Historically, Lagerwey's fortunes have tended to shadow the fate of renewable energy in Holland. Founded in the wake of the oil crisis, the company collapsed with the price of oil in the early eighties, filed for bankruptcy in 1984 but re-emerged triumphantly post-Chernobyl in 1985. Its absorption into a larger conglomerate is also a sign of the times, where the industry trend is toward economies of scale.
Lagerwey's Remco Boersma says "the mood is positive," among company staff. The takeover deal is primarily a response to changing market conditions which have seen Lagerwey shift emphasis away from its traditional base of small-scale projects financed by individual investors, landowners and co-operatives in the Netherlands and Germany, towards larger scale multi-million dollar projects involving power utilities. This shift has meant that Lagerwey, with an annual turnover of NLG 60 million, has had to broaden its financial base. With its 1995 turnover of NLG 4.12 billion, Stork is well qualified to do so.

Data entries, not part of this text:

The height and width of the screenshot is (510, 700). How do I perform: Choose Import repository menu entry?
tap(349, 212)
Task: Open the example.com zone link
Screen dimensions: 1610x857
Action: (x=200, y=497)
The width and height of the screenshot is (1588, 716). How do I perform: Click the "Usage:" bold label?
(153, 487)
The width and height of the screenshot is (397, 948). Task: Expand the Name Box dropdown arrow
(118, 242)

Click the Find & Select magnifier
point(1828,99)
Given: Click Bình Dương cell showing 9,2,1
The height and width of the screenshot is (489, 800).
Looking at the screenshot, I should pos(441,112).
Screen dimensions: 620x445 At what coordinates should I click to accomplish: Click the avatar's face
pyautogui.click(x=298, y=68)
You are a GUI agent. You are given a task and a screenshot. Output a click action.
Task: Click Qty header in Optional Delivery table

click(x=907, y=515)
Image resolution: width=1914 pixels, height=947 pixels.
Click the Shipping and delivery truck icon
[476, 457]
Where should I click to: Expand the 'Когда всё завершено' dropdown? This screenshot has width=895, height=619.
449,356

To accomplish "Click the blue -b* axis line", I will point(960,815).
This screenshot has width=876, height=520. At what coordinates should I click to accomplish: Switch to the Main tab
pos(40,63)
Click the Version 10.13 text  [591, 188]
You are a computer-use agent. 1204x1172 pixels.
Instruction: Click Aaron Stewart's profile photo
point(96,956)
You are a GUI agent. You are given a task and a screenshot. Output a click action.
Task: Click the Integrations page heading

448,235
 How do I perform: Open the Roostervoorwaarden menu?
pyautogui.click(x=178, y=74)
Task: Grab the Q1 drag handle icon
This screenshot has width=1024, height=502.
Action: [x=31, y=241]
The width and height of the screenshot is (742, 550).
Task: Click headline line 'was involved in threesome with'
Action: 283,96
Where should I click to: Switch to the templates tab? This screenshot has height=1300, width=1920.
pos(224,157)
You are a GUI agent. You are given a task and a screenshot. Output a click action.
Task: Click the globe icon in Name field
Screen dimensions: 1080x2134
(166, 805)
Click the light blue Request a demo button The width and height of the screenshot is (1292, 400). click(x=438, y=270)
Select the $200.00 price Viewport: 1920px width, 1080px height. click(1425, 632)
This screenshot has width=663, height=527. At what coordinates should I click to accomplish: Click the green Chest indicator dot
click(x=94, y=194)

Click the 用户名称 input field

Lagerwey began work on its new LW 45/750 in 1995 and Boersma is particularly hopeful that the Stork takeover will act as the "catalyst" in the further development of Lagerwey's first large model. Boersma says Lagerwey has no immediate interests in the American market and the recent US ban on import of European variable speed technology had not affected takeover negotiations. If the ban is maintained, "We do not expect it to apply to the technology of Lagerwey's own variable speed system" he says.